Challenge:
Please gather each line in the entries below that contains the word "height", and copy those lines in full.

─── Data shown ───

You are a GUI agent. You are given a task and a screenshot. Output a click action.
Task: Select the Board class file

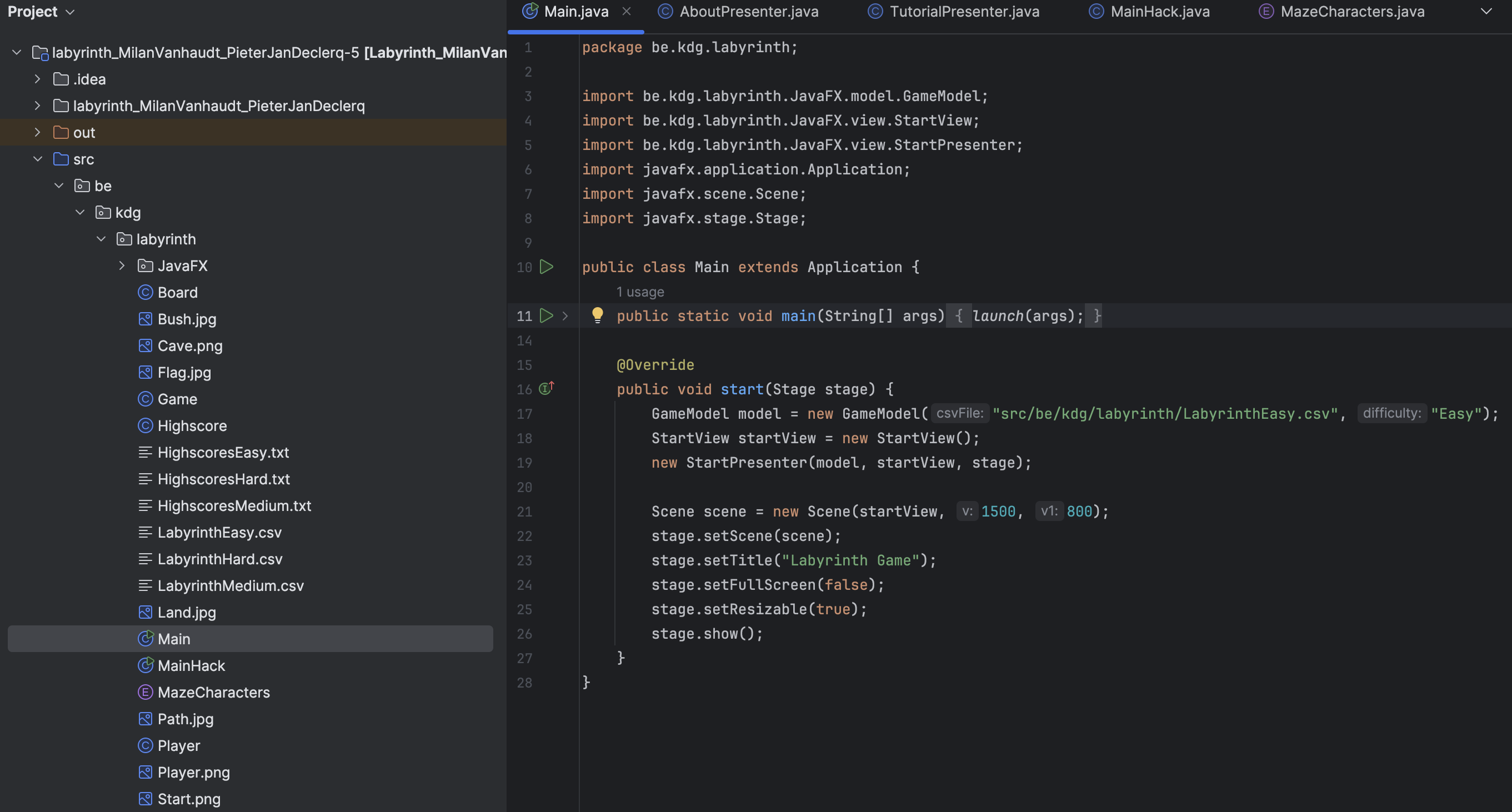tap(177, 292)
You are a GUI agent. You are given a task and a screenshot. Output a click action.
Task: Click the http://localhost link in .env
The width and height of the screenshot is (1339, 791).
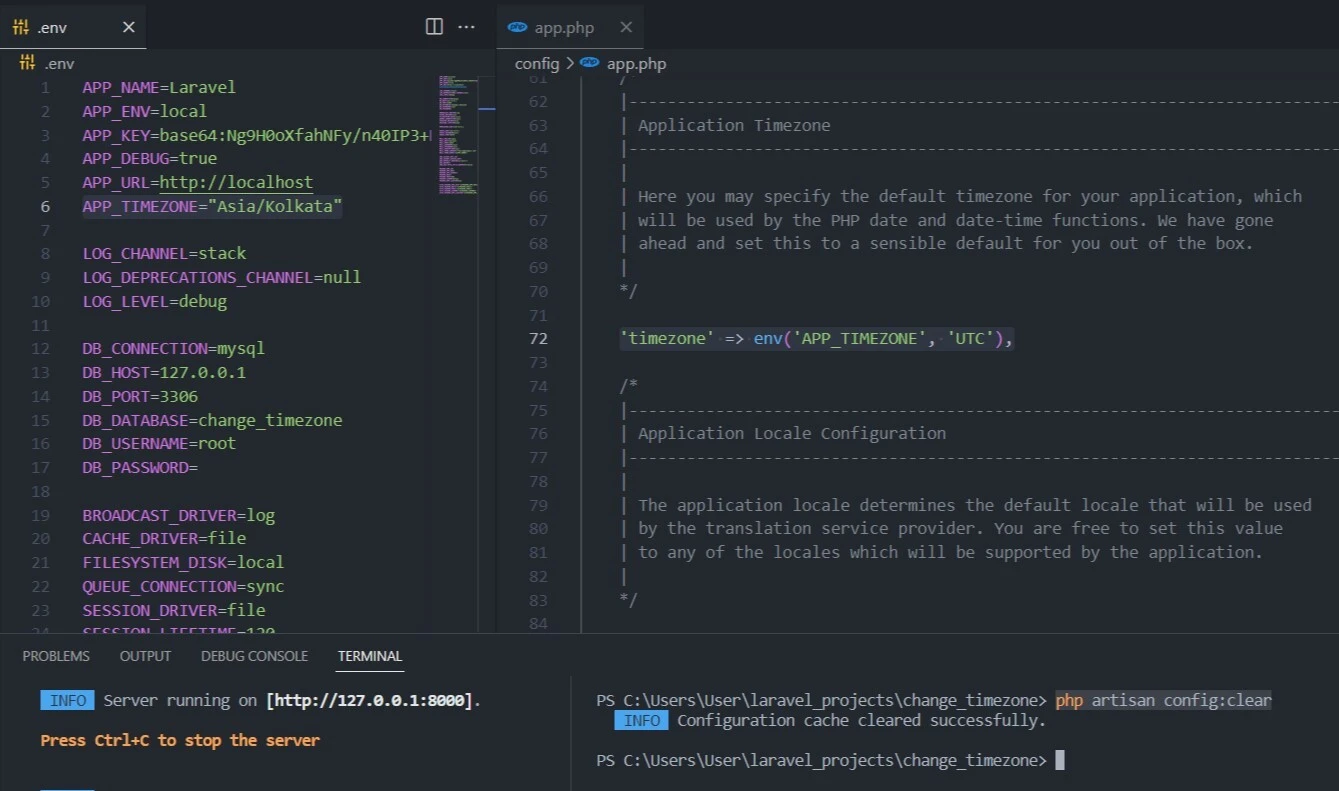[236, 182]
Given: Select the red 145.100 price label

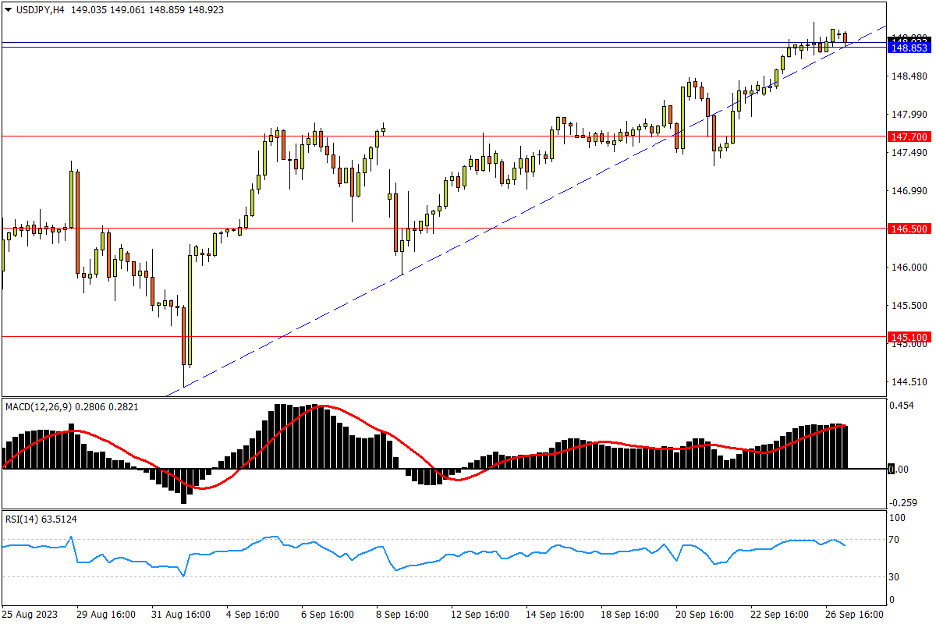Looking at the screenshot, I should click(x=909, y=338).
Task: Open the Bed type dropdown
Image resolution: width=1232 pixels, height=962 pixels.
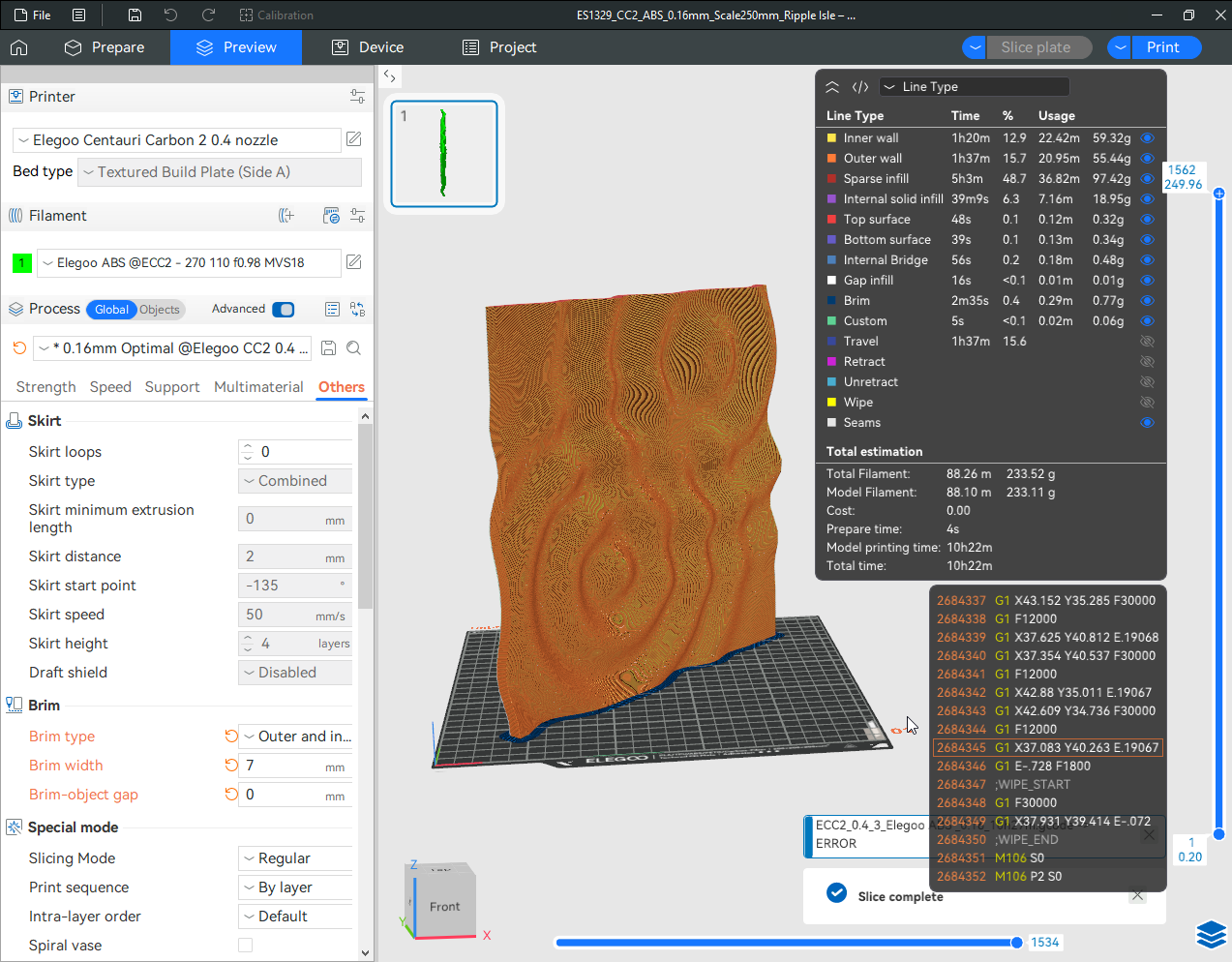Action: click(220, 172)
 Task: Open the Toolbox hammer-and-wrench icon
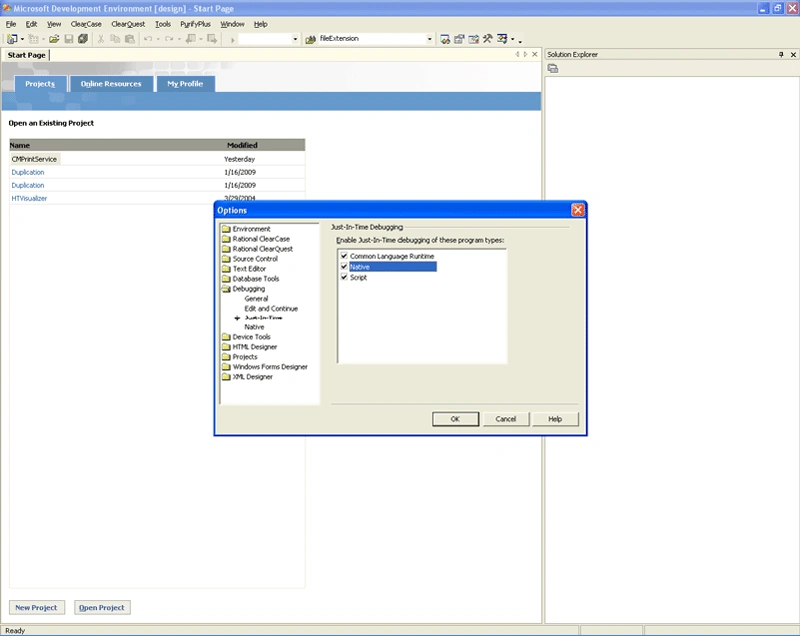pyautogui.click(x=488, y=39)
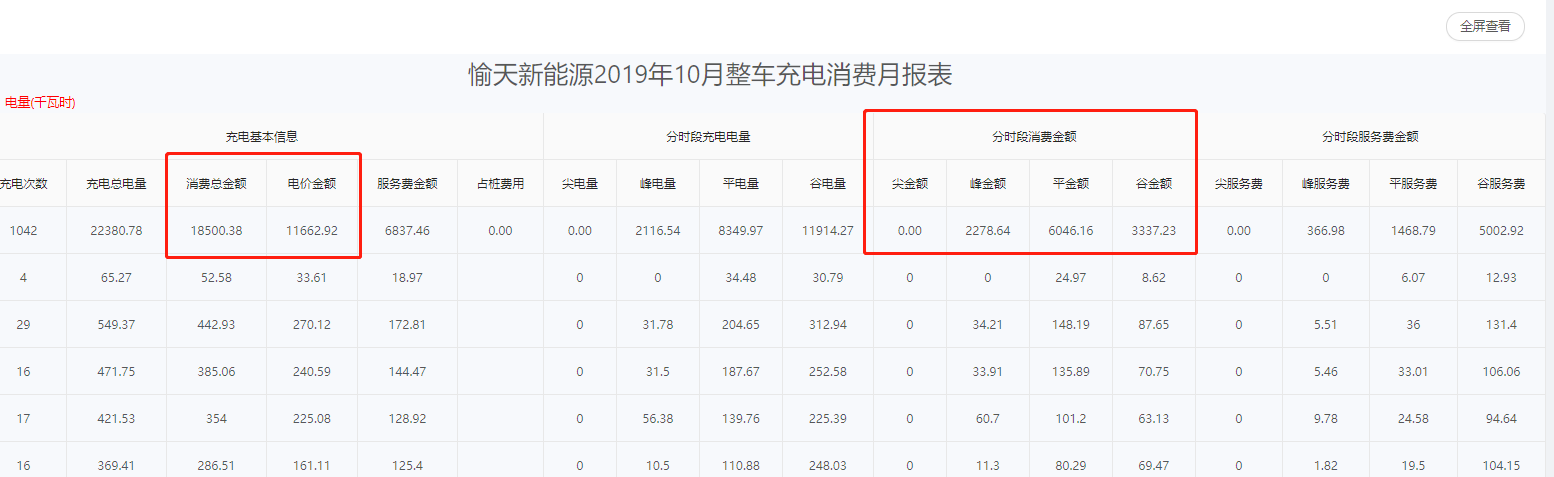
Task: Click the 占桩费用 column header
Action: click(500, 184)
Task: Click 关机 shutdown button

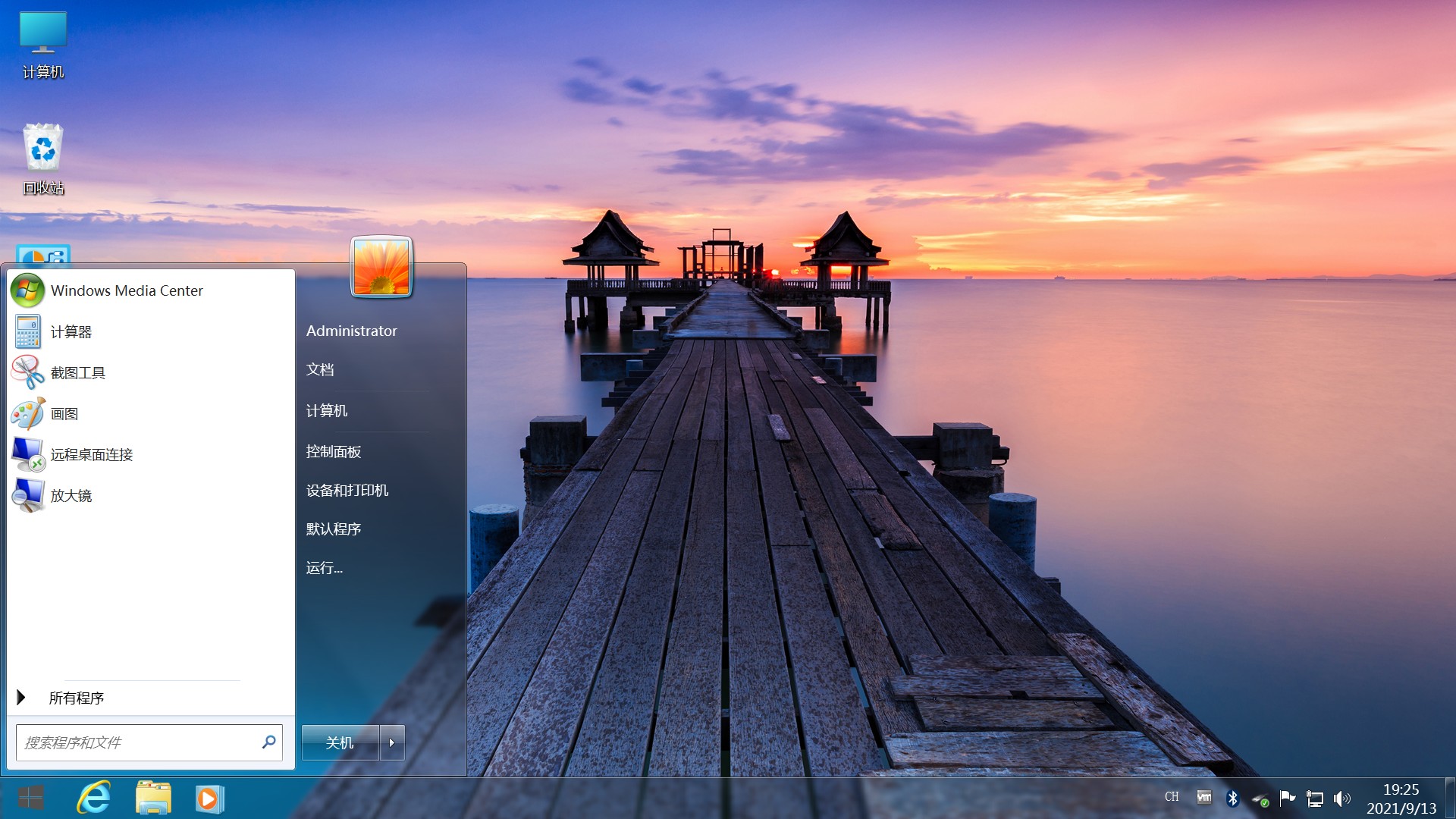Action: click(341, 743)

───

Answer:
The width and height of the screenshot is (1339, 791).
Image resolution: width=1232 pixels, height=962 pixels.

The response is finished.